I am utterly flummoxed by the need of well-meaning people to "create a mood" when it's time to make the beast with two backs. Why waste precious time searching for that fucking Neil Young record I've already heard a thousand times when you could be grinding my face into the carpet right now? Which is not to say I'm insensitive. I love animals, I cried embarrassingly hard at the end of Pan's Labyrinth, and I take really long bubble baths about four times a week. Being a sexualist doesn't mean I'm impervious to the sensual world. It just means that, if you want to "create a mood" with me, you'd do well to start by pinning my shoulders to the floor with your knees.

When I read Carver's essay, it spoke to me — a rock-hard diatribe against stilted, hippie lovemaking. My people! Turns out that, these days, the author herself isn't so sure.

"I think sexualist is probably another word for slut," says Carver, now 38, by phone from her New Hampshire home. A teenage zine magnate in the '80s (Dirt, Rollerderby), a performance art and noise icon (as part of Suckdog) in the '90s and a sexual outlaw who has documented her sexploits for nerve.com over time, Carver's memoir, Drugs Are Nice, came out in 2005. The woman once known as Lisa "Suckdog" was a confirmed sexualist when she penned the Nerve treatise. Now she claims to have gone over to the other side.

"I came to love a slow hand, I guess," Carver says, adding that 12 years of motherhood had nothing to do with it. "I'm not sure [the notion] was ever true to begin with. You have to come up with categories so two people can exchange these amorphous ideas. [Then] you get rid of the hard, hoary coating and let the amorphous idea run free. That's what the 'sexualist' and 'sensualist' categories were. They were just the hard part of the pill."

But what if you love the hard, hoary coating? What if hard, hoary coating is exactly what you were looking for in the first place?

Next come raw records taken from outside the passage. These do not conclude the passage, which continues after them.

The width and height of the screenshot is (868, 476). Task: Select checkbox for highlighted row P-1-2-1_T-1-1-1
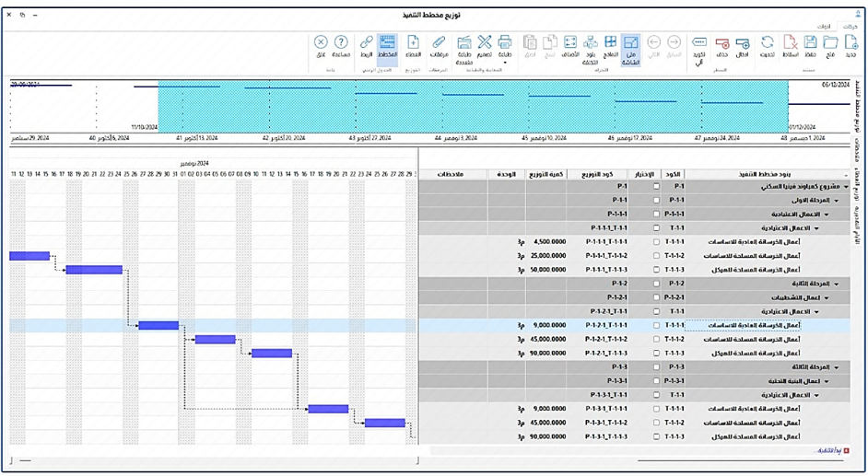[655, 325]
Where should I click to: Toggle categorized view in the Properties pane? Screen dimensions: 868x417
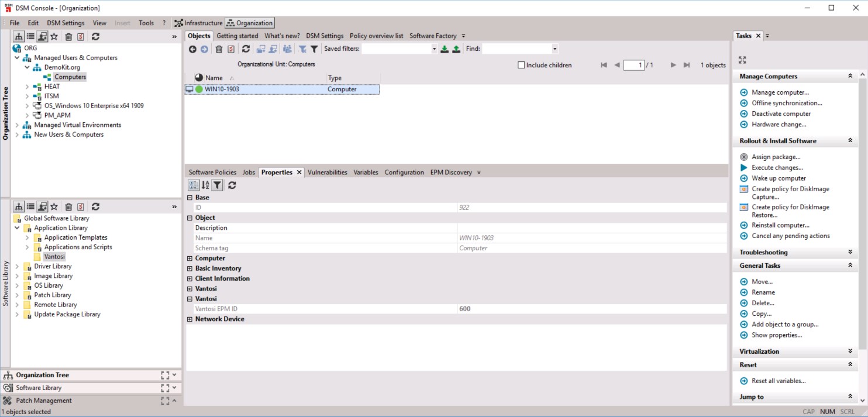click(x=194, y=185)

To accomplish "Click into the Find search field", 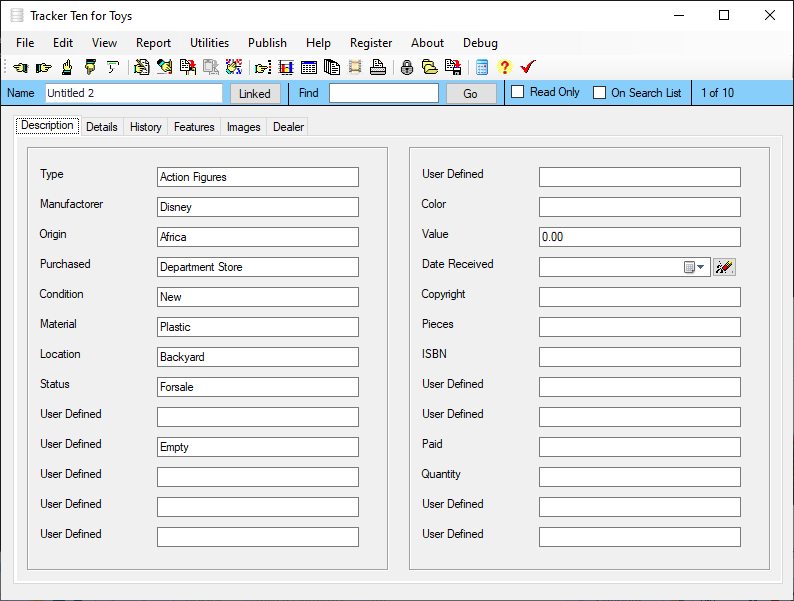I will [384, 93].
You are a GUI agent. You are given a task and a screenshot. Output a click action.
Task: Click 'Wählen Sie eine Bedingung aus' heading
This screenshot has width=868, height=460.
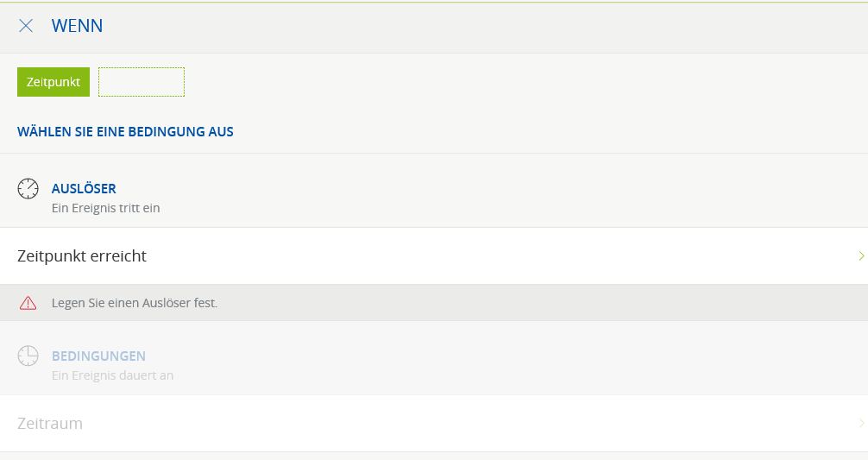click(x=125, y=132)
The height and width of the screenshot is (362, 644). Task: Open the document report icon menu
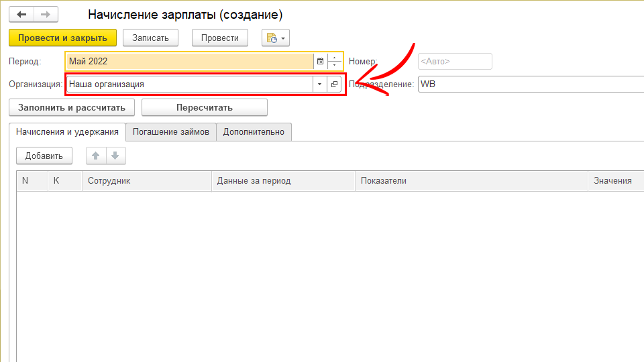click(276, 38)
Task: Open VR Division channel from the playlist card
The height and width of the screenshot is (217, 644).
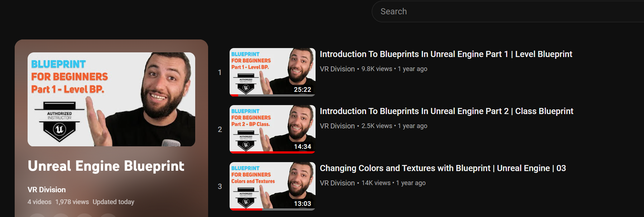Action: [x=47, y=190]
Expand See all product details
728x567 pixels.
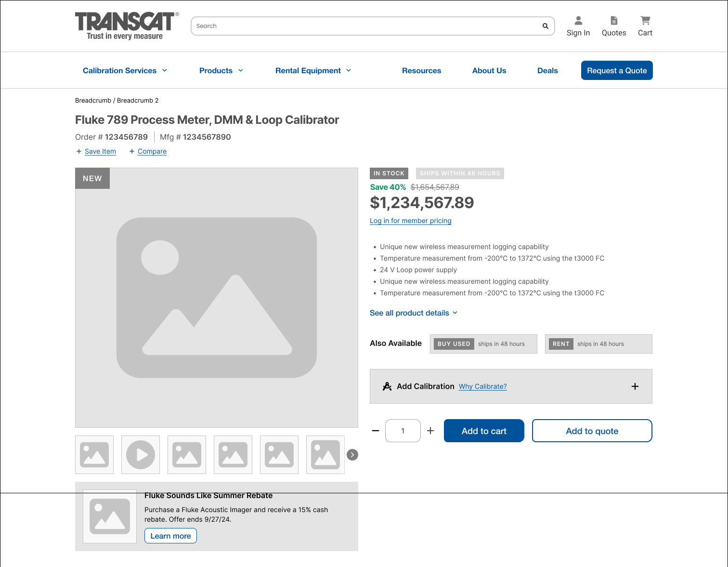pos(413,313)
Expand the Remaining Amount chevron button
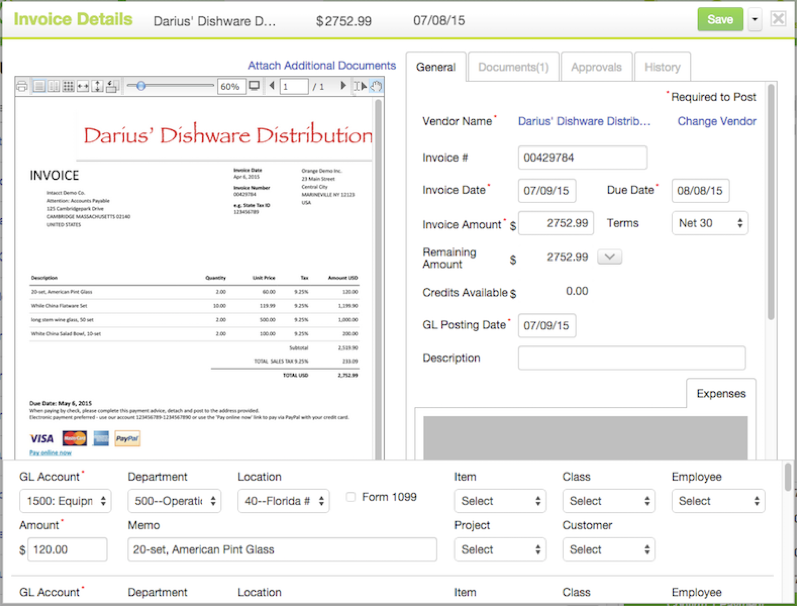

Noted evolutionary psychologist David Buss is no help either. "Nothing psychological comes in two categories," says Buss, author of The Evolution of Desire from his University of Texas office. "There might be individual differences on how sexual someone is or how sensual someone is, but it's not like there are two types of people. The only natural types are male and female."

I say, "Fuck that noise." In fact, fuck it with a pillowcase over its head.

Of course, the one person you can't argue with is Annie Sprinkle. Make that Dr. Sprinkle. The only prostitute-porn star on record with a Ph.D. in human sexuality, Sprinkle, 52, is the great Venus figure of smut. Her legendary performance piece, Public Cervix Announcement, wherein she invites audience members to get up close and personal with her cervix — with the help of a flashlight and a speculum — assured her status as the one-woman Mount Rushmore of sex-positive culture.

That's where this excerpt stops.